0: v=06 e=0000 i=0 cpl=0 IP=0008:000f0000 pc=000f0000 SP=0010:00000fc0 env->regs[R_EAX]=00000000
1: v=0d e=0032 i=0 cpl=0 IP=0008:000f0000 pc=000f0000 SP=0010:00000fc0 env->regs[R_EAX]=0000
2: v=08 e=0000 i=0 cpl=0 IP=0008:000f0000 pc=000f0000 SP=0010:00000fc0 env->regs[R_EAX]=0000

What is causing this problem and how can I fix it so that QEMU will properly reboot and launch GRUB again?


Solution

  • The original Operating System code required effort to determine the root cause of this problem. The example makes it easier for people to potentially spot the culprit. Finding this problem in the original code took some effort.


    The primary problem is that you have placed the Multiboot section (with the Multiboot2 header) at Virtual Memory Address (VMA) 0x500 in the linker script with this:

    SECTIONS
    {
        . = 0x500;
        .boot :
        {
            *(*.mboot*)
        }
        . = kern_vma;
        .text ALIGN(4K) :
        {
             *(*.text*)
        }
        .bss ALIGN(4K) :
        {
             *(.bss)
        }
    }
    

    The VMA and Load Memory Address (LMA) are both set to 0x500 when the .boot section is emitted by the linker. The problem is that GRUB will attempt to load this section at memory address 0x500 when reading your ELF executable. Placing any code and data below 0x100000 is a very bad idea. GRUB will use this area of memory for doing all its boot related tasks including loading your kernel. You may be inadvertently overwriting memory that GRUB is using, potentially putting the machine in an undefined state. It may work on some machines running GRUB and not others. Problems may manifest in other ways.
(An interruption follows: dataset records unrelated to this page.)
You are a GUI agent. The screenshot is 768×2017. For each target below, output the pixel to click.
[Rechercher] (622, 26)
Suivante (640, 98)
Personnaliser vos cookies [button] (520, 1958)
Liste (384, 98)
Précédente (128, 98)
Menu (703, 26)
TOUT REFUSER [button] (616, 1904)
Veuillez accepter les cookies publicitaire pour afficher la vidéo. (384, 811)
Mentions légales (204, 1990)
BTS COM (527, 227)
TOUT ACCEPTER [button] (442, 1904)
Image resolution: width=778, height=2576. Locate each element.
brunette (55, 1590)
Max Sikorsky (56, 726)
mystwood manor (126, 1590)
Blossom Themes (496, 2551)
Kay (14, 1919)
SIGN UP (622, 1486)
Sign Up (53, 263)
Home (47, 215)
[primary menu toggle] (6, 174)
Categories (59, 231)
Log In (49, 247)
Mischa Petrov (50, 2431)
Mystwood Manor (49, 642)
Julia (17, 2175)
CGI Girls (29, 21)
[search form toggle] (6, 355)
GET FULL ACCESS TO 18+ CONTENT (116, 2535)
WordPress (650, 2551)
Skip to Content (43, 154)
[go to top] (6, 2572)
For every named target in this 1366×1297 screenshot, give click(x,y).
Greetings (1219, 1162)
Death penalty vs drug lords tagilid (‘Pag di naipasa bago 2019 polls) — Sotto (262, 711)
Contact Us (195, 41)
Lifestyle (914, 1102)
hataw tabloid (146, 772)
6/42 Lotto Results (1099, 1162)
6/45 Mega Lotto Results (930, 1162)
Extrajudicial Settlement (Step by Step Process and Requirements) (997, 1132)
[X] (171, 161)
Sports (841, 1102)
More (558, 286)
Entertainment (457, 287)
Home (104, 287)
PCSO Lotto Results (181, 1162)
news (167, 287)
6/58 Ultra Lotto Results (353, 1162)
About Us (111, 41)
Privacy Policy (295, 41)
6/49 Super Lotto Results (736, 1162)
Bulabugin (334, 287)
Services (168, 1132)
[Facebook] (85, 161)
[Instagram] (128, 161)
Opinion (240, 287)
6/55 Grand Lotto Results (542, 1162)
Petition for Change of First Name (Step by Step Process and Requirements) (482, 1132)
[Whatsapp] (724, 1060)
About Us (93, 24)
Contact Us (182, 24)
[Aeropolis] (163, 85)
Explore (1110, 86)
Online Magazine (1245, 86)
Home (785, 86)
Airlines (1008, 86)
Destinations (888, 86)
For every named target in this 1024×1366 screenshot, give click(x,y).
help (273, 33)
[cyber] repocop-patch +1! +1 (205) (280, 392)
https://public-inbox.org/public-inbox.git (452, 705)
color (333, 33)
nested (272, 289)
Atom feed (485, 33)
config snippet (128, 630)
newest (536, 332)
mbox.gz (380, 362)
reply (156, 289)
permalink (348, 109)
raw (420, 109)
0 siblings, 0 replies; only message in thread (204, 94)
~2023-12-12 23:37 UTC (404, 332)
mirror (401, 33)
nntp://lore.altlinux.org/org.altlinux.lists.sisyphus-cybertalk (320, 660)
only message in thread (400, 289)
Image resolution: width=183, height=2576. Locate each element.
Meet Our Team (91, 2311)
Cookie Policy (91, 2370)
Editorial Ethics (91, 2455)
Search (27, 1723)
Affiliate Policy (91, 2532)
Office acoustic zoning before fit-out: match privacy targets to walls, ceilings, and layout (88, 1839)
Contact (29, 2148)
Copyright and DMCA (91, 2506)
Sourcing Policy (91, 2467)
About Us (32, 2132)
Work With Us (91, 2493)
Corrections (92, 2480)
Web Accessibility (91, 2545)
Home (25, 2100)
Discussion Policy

    The only rules from the Multiboot2 specification about the location of the Multiboot2 header is that it be aligned on a Quadword Word boundary (64-bit) and fall within the first 32,768 bytes of the ELF file. You don't need to place the Multiboot2 header below 0x100000. That is unnecessary. Place it before your code and data above 0x100000. This should work:

    ENTRY(_start);
    
    kern_vma = 0x100000;
    
    SECTIONS
    {
        . = kern_vma;
        .boot :
        {
            *(*.mboot*)
        }
        .text ALIGN(4K) :
        {
             *(*.text*)
        }
        .bss ALIGN(4K) :
        {
             *(.bss)
        }
    }
    

    In your case writing to memory below 0x100000 at 0x500 prevents QEMU from rebooting properly which in turn prevents GRUB from restarting. The exact nature of the failure I'm not sure of, but the results are pretty apparent in this case.

    If booting with the original Multiboot specification the same thing applies, although the Multiboot header only has to be aligned on a Double Word boundary (32-bit) and be within the first 8192 bytes of the ELF executable.